After his release he joined the New IRA's political wing Saoradh. Informed sources told Sunday Life that he also agreed to provide his handgun stash to the terror gang.
Since then, and with the backing of dissidents, Smyth has been throwing his weight around west Belfast, threatening Sinn Fein members and ex-Provisional IRA figures.
In February police told politicians Michelle O'Neill and Gerry Kelly that they were at risk of being attacked by the New IRA - a claim denied by the violent republican grouping.
This warning was delivered after Smyth was reported to have publicly boasted of wanting to shoot them both in bars around west Belfast.
Knowing that he had access to weaponry, his early release licence was suspended and he now faces spending the next six-and-a-half years behind bars - the duration of what should have been his probation term for his armed robbery conviction.
Republican sources say Smyth's return to prison has prevented certain bloodshed in Belfast.
"Zack thought he could intimidate Sinn Fein members because he had aligned himself with the New IRA," said one insider.
"He would be considered dangerous as he has access to guns, and his behaviour in recent times has been extremely unpredictable.

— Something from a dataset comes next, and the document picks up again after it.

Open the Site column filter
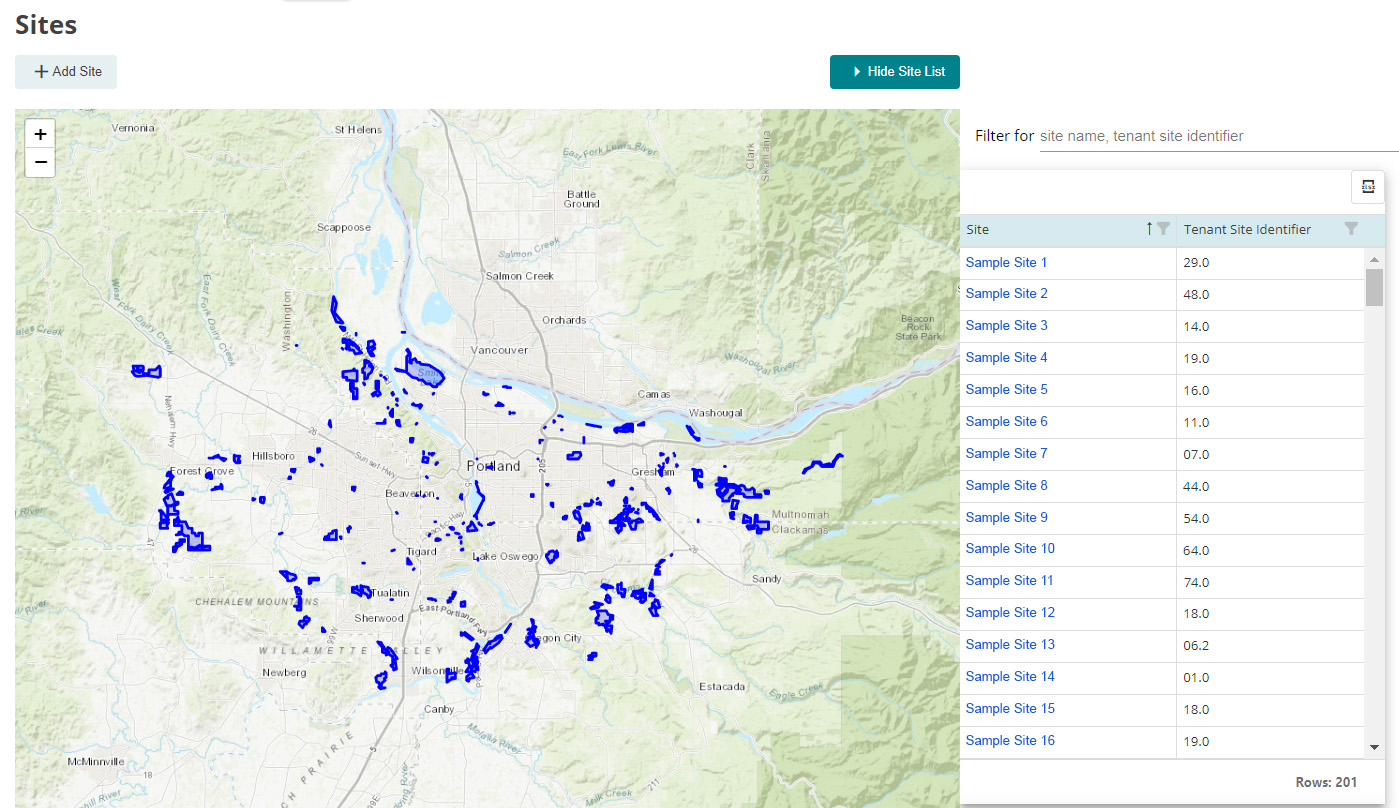The width and height of the screenshot is (1399, 808). pyautogui.click(x=1163, y=229)
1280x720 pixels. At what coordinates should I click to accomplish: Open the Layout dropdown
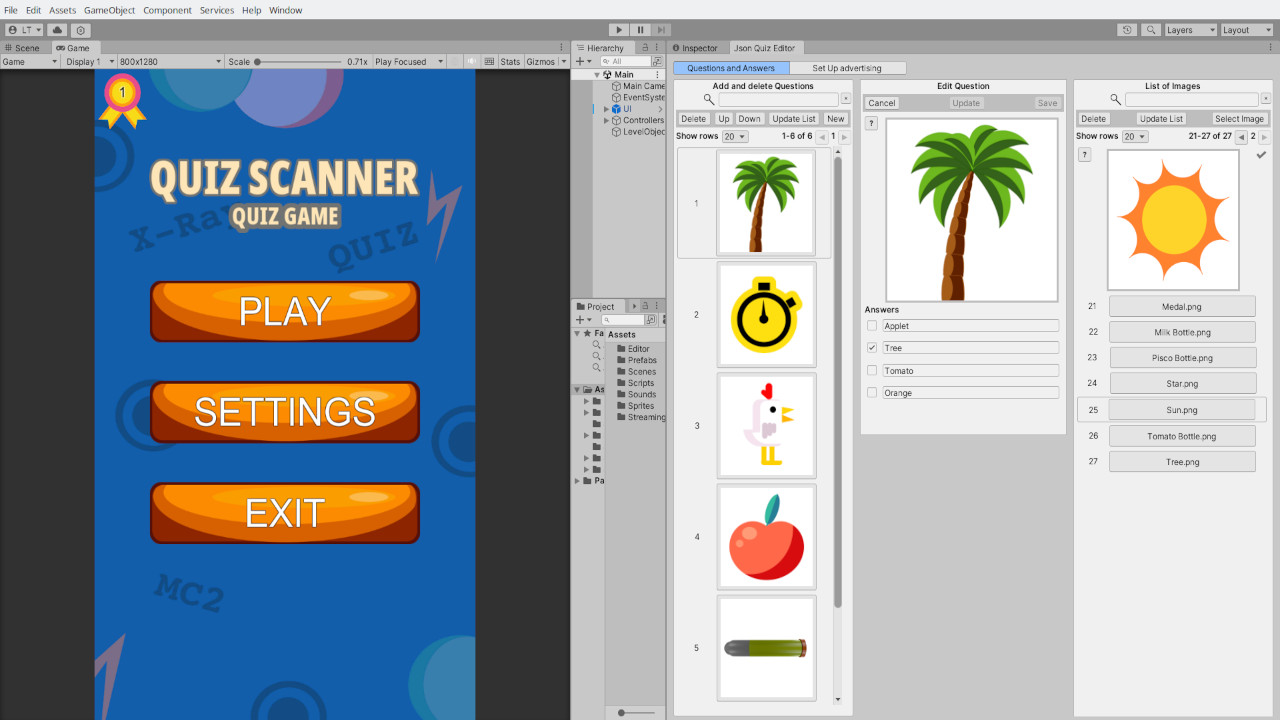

"That's a bad combination and it's best for everyone, Zack included, that he's off the scene."
The guns Smyth is understood to have stockpiled were among batches of clean weapons with no ballistic history smuggled from America into Northern Ireland by the Provos after the 1998 Good Friday Agreement.
Although originally from the Short Strand area of east Belfast, at the time he was a leading IRA member in the Beechmount area in the west of the city.
Smyth, who was caged for nine years for IRA activity in the 1970s and took part in the blanket no-wash protests, has been linked to several high profile Provo attacks in the lower Falls area.
Twenty-four hours before Smyth's return to prison last week, ex-IRA prisoner turned Community Restorative Justice director Harry Maguire appealed for dissidents to "cease all activity".
He revealed community workers were continuing to be placed under threat from "anti-peace process armed republicans".
Dissident republicans are convinced this public statement is what forced government officials to act and recall Zack Smyth to prison.
The New IRA's political wing Saoradh condemned his treatment in an online statement, saying: "(We) demand the immediate release of Zack Smyth and an end to the ongoing use of internment by remand, via miscarriage of justice or through revocation of licence."